El caso alcanzó notoriedad pública cuando Reid confirmó mediante un comunicado la detención de su esposo. En su declaración, la legisladora afirmó que nunca ha visto nada que le hiciera sospechar que Taylor hubiera infringido la ley.
Además, agregó que no ha estado en China ni ha tratado temas vinculados a ese país en su labor parlamentaria y aseguró también que no mantiene contacto con empresas, funcionarios o diplomáticos chinos. Reid dijo que ni ella ni sus hijos están relacionados con la investigación y sostuvo que no es partidaria del Partido Comunista Chino.
La policía escocesa informó que se llevó a cabo un allanamiento en una propiedad de East Kilbride, circunscripción de Reid, en coordinación con la unidad antiterrorista de Londres. Las fuerzas de seguridad británicas señalaron que no existe una amenaza inminente para la población tras los arrestos.

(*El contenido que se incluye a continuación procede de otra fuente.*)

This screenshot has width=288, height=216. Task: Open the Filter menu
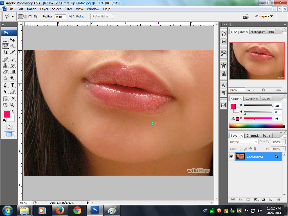click(68, 9)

El caso provocó reacciones en el Parlamento, donde el ministro de Seguridad, Dan Jarvis, evitó dar más detalles debido al carácter abierto de la investigación. El Partido Laborista no realizó declaraciones públicas.

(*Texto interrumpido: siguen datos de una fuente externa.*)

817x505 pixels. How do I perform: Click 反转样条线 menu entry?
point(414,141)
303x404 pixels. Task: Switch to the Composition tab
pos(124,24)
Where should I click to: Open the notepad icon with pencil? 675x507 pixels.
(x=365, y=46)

La nueva Ley de Seguridad Nacional, aprobada el año pasado, otorga a los fiscales mayores facultades para procesar casos de espionaje en un espectro más amplio de situaciones. Desde el gobierno británico se recalcó que cualquier intento de interferencia extranjera será desafiado y que la protección de la seguridad nacional del Reino Unido sigue siendo la máxima prioridad.
El contexto de las detenciones incluye advertencias recientes del servicio de inteligencia británico MI5, que en noviembre alertó sobre intentos de agentes chinos de recopilar información e influir en la actividad parlamentaria.
Estas preocupaciones aumentaron tras la aprobación de la superembajada china cerca del puente de la Torre de Londres, un proyecto que generó oposición entre políticos y residentes debido a temores de posibles actividades de espionaje y riesgos para infraestructuras estratégicas.
La embajada de China en Londres no respondió a las solicitudes de comentarios sobre el caso. Tras los arrestos, el gobierno británico contactó a representantes de la administración china tanto en la capital británica como en Pekín.
La investigación continúa y, hasta el momento, las autoridades no han divulgado detalles adicionales sobre la naturaleza exacta de las actividades que motivaron las detenciones.